Iraq and Iran vie to best Saudi as the world's leading producer of oil and it's China that looms as final arbiter.

An Iraqi army soldier stands near a burning oil pipeline following a blast near the town of Baiji, north of Baghdad, March 28, 2005. Iraq is one of 11 members of the Organization of Petroleum Exporting Countries, or OPEC. (Sabah Hamid/Reuters)

ABU DHABI, United Arab Emirates — OPEC is a maddeningly opaque outfit; its public pronouncements frequently seem carefully crafted to conceal its private calculations.

The 12-member cartel controls about one-third of the world’s daily oil supply — not quite enough to give it absolute control over the price per barrel, but enough to allow it to consistently manipulate the price to its advantage.

Its imposing headquarters in Vienna and the refined (if somewhat oily) manners of its delegates are at odds with the corrupt, violent, repressive and often plain crazy political environment that is the norm for most of its member states.

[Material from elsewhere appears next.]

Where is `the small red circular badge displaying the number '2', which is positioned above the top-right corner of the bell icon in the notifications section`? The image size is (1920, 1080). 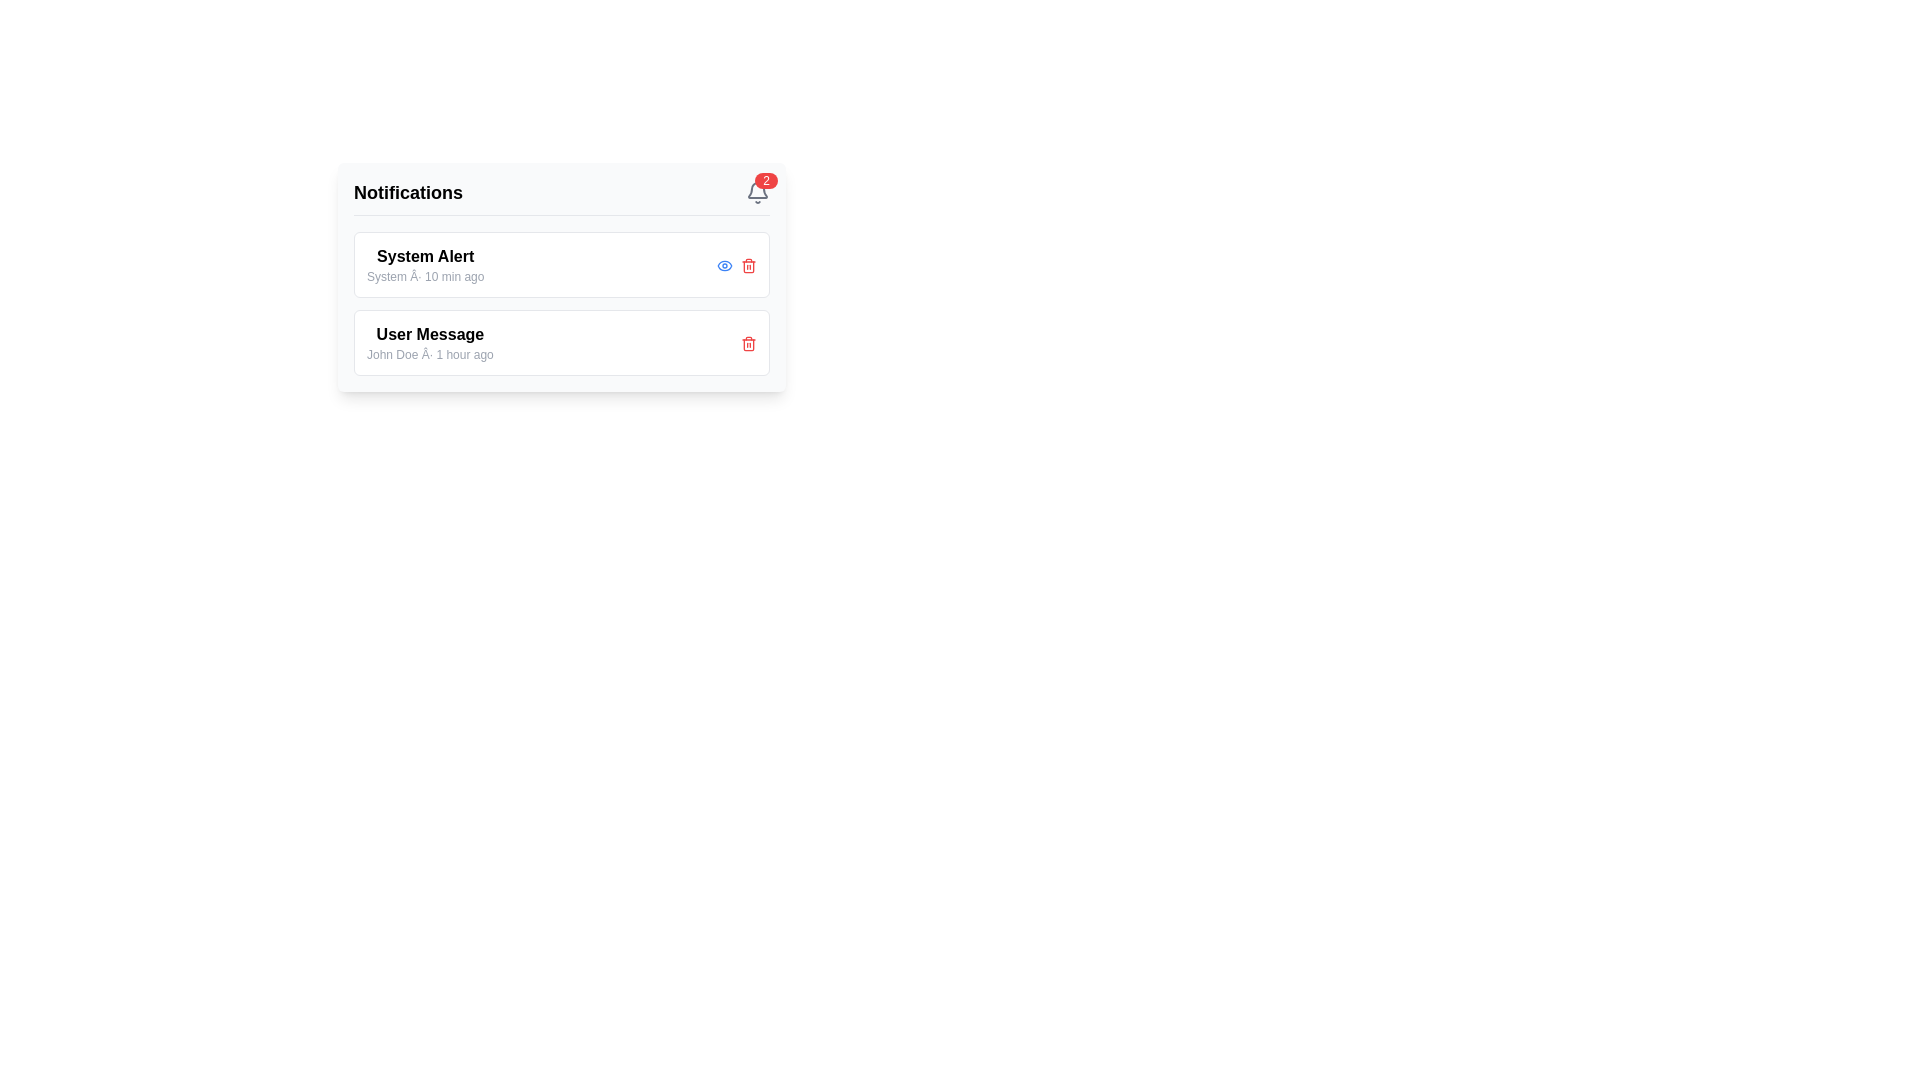 the small red circular badge displaying the number '2', which is positioned above the top-right corner of the bell icon in the notifications section is located at coordinates (765, 181).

And now the world watches as this highly effective but oddly dysfunctional gang deals with the elephant in the room.

The elephant, of course, is Iraq and the fistful of deals it has finalized over the last few months with some of the world’s largest oil companies.

Iraq anticipates that these deals will boost output over the next seven years from the current level of 2.4 million barrels per day (bpd) to something between 10 million or 12 million bpd. Along the way, Iraq would zoom past its meddlesome neighbor and rival Iran as the No. 2 producer in OPEC (4.1 million bpd) and eventually challenge the Saudis, currently producing about 10 million bpd, for the No. 1 spot.

If all of that happens — a very big “if” given the uncertain state of affairs in Iraq — it would not only upend the pecking order in OPEC, it also would cast the region’s geopolitical balance in an entirely new light.

“Iraq is a problem for everybody,” said Giacomo Luciani, an oil industry scholar with the Dubai-based Gulf Research Center. “But at the moment, this is all very speculative. We don’t know what demand will be in five years, 10 years, and we don’t know to what extent Iraqi production will increase.”

For its part, Iraq has been sending very mixed signals. On the one hand, there is all the talk of quadrupling production in seven years; but in March, ahead of OPEC’s most recent gathering in Vienna, Iraq’s Oil Minister Hussain Shahristani said Baghdad would be willing to discuss production quotas with its OPEC brethren once its own production hit the 4 million bpd level.

One of OPEC’s founding members, Iraq has been excused from the organization’s quota regime for many years. That’s because it has yet to recover from the sharp drop in production that followed the Iraq-Iran War and continued through two more wars and a decade of sanctions.

Historically, OPEC has set quotas for Iraq and Iran at approximately the same level — this based on their proven reserves. But Iraq now believes it should be treated as an equal to Saudi Arabia.